Die schönste Abwechslung vom eintönigen Alltag sind die Stunden im Zentrum des Jesuiten-Flüchtlingsdienstes, das Nour und drei ihrer Geschwister täglich besuchen. Hier können sie lernen und spielen, einige Stunden unbeschwert sein. Jeden Vormittag machen sich die Kinder mit ihren Schulrucksäcken auf in die wenige Hundert Meter entfernte Al-Telyani-Schule. 630 Jungen und Mädchen zwischen 5 und 14 Jahren erleben hier ein wenig schulische Normalität. In zwei Schichten werden sie unterrichtet: vormittags die jüngeren Kinder, nachmittags die älteren.

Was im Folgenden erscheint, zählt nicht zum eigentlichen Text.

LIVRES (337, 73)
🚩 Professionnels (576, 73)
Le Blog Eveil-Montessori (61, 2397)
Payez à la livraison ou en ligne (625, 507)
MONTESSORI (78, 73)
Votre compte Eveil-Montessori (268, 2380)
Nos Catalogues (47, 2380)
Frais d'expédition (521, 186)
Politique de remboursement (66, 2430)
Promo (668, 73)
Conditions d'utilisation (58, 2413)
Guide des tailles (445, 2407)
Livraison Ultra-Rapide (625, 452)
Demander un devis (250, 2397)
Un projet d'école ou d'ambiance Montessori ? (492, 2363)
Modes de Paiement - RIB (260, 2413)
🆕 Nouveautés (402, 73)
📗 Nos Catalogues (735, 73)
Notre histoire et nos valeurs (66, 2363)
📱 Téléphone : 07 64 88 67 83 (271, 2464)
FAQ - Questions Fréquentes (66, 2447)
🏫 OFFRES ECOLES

„Es ist Zeit zu lernen.“ „Du bist wichtig.“ „Jemand hört dir zu.“ Diese und andere positive Botschaften sind auf bunten Zetteln überall an den Wänden der Schule zu sehen– verziert mit bunten Blumen, Schmetterlingen oder Friedenstauben. Dabei erfahren die Flüchtlingskinder auch, dass Schutz und Geborgenheit, ein Aufwachsen in Frieden und ein sicheres Zuhause wichtige Kinderrechte sind. Viele der Kinder lernen erst hier, was Frieden bedeutet. Sie haben den Krieg in ihrer Heimat erlebt und sind gezeichnet von der Flucht. Um die Kriegstraumata zu verarbeiten, werden Nour und ihre Mitschüler auch psychologisch begleitet. Neben Unterricht und Therapie bleibt genügend Zeit zum Spielen, Basteln und Malen– Nours große Leidenschaft. Aber auch der Unterricht macht ihr großen Spaß, und Arabisch ist ihr Lieblingsfach. Später möchte Nour selbst gerne Lehrerin werden, um anderen Kindern Lesen und Schreiben beizubringen.
So helfen die Sternsinger
Rund eine Million syrische Flüchtlinge leben im Libanon, etwa ein Drittel von ihnen in der Bekaa-Ebene. In Flüchtlingslagern wohnen die Familien unter prekären Bedingungen, oft ohne Strom und fließend Wasser. Die meisten Eltern haben kein Einkommen. Sie können ihre Kinder weder ausreichend ernähren noch den Schulbesuch ermöglichen. Hier hilft der Jesuiten-Flüchtlingsdienst, ein langjähriger Partner der Sternsinger. In der Bekaa-Ebene hat er drei Zentren eröffnet, mit Unterricht und Freizeitangeboten für Flüchtlingskinder wie Nour. Die Mitarbeiter bereiten die Jungen und Mädchen auf den Unterricht an einer libanesischen Schule vor und geben ihnen ein Stück Normalität und Stabilität zurück. Täglich bekommen die Kinder in den Zentren eine warme Mahlzeit. In den kalten Wintermonaten erhalten sie warme Kleidung. Sozialarbeiter und Psychologen kümmern sich um traumatisierte Kinder und beziehen die Familien mit ein.
* Aus Gründen des Persönlichkeitsschutzes haben wir die Namen aller Flüchtlinge geändert.